I am trying to process scRNA-seq data (10X) from a Homo Sapiens cancer cell line. I have a set of processed files including filtered matrix in .h5 and others processed by cellranger. However, my collaborators also want me to align some EBV genes, e.g., EBNA2, LMP1, etc., so that we could further perform differential analysis.
The ideal case is that I customize some places in the cellranger pipeline, and finally I would have a new filtered h5 matrix with both of Homo Sapiens genes and EBV genes, and then I would not change my downstream analysis script. But I do not have any idea about this. May I have your suggestions? Thank you very much.
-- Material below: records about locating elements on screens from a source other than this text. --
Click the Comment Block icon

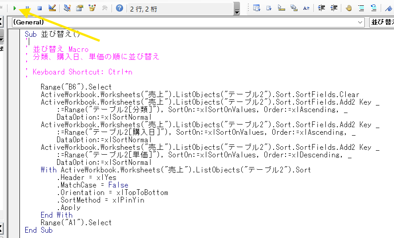(x=361, y=8)
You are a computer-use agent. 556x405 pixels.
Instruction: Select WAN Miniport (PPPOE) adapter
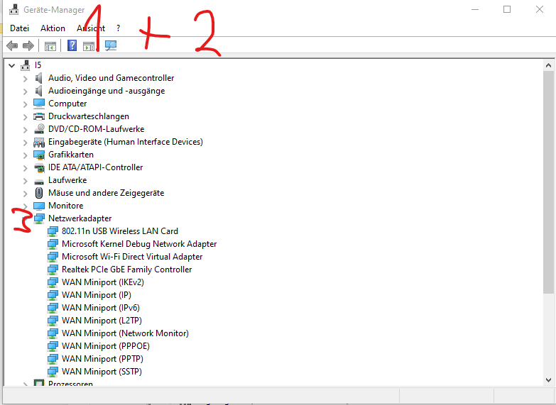coord(106,346)
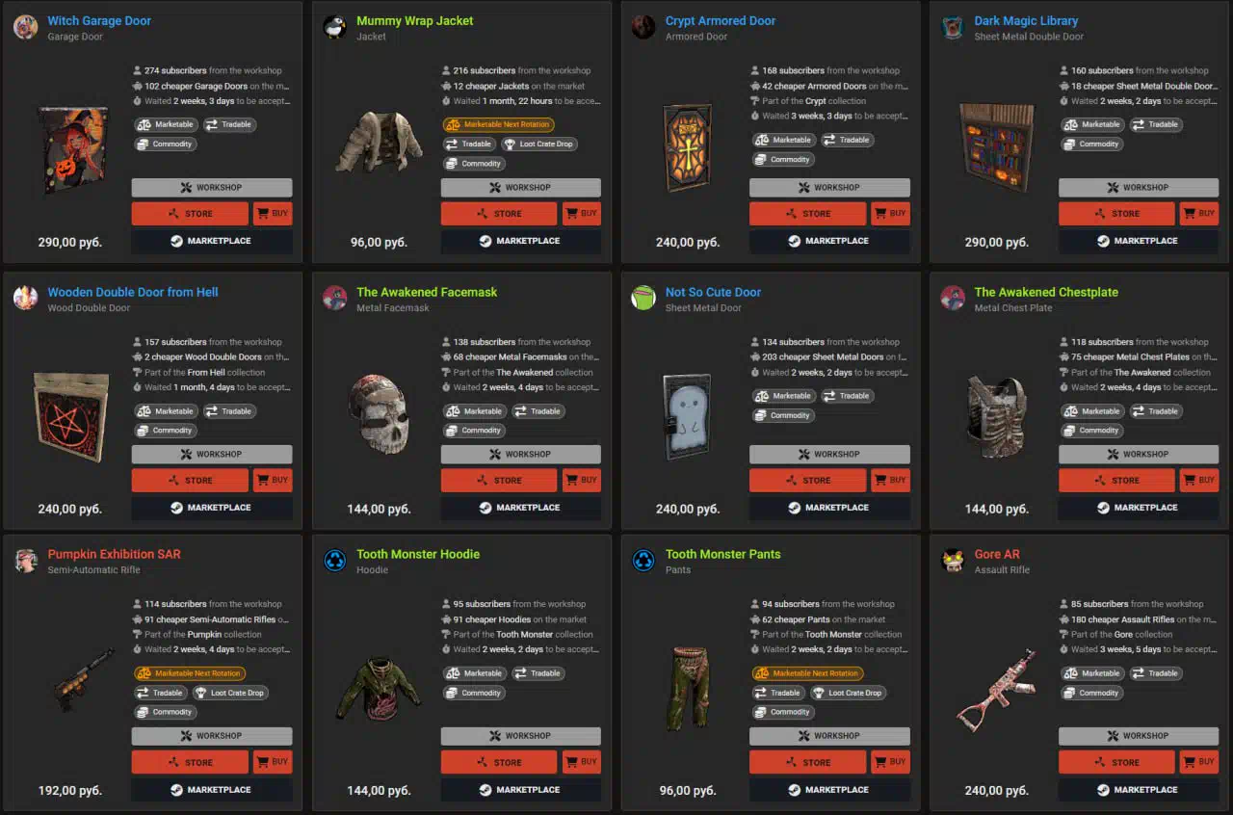
Task: Click the Mummy Wrap Jacket author avatar
Action: coord(334,27)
Hi Dave , thank you very much for your response. I just found gff3 annotation file https://github.com/SannaAb/EBV_RNASeqPipeline/tree/main/DB, but not gtf file, so is it also applicable or I should first convert it? Actually, I found from some papers mentioned that NCBI hold the EBV gtf file and fastq file, but that NCBI just show error when I try to access, and do you have any idea about that? Thank you very much.
I believe Cellranger only accepts GTF format, so you would need to convert your GFF to GTF. I think there are lots of software that can do this, but I like to use gffread.
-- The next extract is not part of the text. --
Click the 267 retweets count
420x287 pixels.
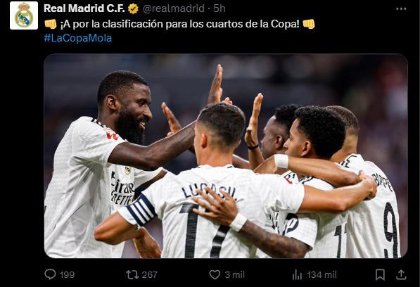point(149,275)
Unfortunately, I don't have any insights into errors that might be occurring with NCBI.
Both GFF and GTF files are available for EBV at NCBI here --> https://ftp.ncbi.nlm.nih.gov/genomes/all/GCF/002/402/265/GCF_002402265.1_ASM240226v1/
If you choose to get the GTF from here be sure to also download the genome file that matches the annotation.
Hi GenoMax, I really appreciate your help. I also find that there is .fna.gz file which is fasta format, so I am a little confused: from this turtorial, I need three files -- fasta file, gtf file, and genome file. And you also mentioned that I need to download the compatibale genome file, so there is another genome file in NCBI but is not that .fna.gz file, right? May I have your suggestions? Thank you very much!
There is no third file. I think you are referring to the option below. It is something you choose to name the output folder with
cellranger mkref
.That is the fasta format genome file for EBV that corresponds to the GTF.
Got it! I will try then, and thank you very much GenoMax!